**Work to complete:** Determine how many lines in the material below contain the string "name". Matching is case-sensitive; reply with the number only.

**Data provided:**
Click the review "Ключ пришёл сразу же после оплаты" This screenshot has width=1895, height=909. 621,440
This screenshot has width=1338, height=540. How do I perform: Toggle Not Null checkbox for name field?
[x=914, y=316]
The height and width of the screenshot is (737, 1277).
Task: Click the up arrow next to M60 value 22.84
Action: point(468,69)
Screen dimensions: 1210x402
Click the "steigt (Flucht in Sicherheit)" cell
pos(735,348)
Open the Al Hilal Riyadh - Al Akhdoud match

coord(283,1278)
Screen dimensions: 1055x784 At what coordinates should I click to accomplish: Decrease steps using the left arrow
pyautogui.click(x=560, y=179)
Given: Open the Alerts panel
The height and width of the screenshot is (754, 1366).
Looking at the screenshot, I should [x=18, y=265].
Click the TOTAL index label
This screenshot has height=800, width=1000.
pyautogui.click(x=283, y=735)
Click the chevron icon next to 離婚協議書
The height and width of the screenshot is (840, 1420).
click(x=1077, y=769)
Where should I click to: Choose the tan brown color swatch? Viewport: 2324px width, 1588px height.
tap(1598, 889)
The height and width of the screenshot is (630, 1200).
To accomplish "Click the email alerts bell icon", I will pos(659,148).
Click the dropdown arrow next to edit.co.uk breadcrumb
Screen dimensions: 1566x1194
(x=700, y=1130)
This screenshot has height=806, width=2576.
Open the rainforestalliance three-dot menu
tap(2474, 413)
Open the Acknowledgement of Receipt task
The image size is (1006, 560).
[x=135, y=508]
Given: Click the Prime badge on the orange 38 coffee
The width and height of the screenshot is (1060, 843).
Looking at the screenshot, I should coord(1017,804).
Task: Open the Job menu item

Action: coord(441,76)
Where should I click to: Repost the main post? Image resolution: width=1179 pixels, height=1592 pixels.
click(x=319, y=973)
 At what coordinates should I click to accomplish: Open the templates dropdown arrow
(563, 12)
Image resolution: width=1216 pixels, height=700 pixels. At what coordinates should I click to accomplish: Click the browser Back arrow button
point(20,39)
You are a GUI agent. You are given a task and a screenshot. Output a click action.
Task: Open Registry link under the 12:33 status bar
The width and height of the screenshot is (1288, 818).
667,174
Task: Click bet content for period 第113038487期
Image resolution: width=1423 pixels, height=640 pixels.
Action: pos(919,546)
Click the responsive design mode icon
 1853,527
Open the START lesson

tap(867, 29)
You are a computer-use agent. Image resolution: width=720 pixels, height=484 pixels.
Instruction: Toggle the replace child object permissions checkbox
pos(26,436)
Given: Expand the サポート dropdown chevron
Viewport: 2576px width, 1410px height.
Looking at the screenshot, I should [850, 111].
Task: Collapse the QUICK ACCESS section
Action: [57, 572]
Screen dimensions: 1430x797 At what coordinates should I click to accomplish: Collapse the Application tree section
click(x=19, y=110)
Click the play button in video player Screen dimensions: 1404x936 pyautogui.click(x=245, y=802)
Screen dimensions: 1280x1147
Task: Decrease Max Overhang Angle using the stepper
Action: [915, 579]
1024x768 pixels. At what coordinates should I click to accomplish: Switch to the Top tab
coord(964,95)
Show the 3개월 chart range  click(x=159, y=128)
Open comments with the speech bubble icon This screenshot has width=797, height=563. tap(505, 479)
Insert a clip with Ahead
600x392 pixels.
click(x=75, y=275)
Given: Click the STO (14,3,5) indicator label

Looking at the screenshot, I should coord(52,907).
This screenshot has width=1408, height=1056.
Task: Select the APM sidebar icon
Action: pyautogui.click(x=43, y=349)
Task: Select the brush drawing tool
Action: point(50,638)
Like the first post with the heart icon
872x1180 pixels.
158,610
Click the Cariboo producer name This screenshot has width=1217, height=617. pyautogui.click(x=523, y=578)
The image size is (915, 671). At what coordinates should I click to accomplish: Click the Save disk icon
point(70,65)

**Output of the task:** 2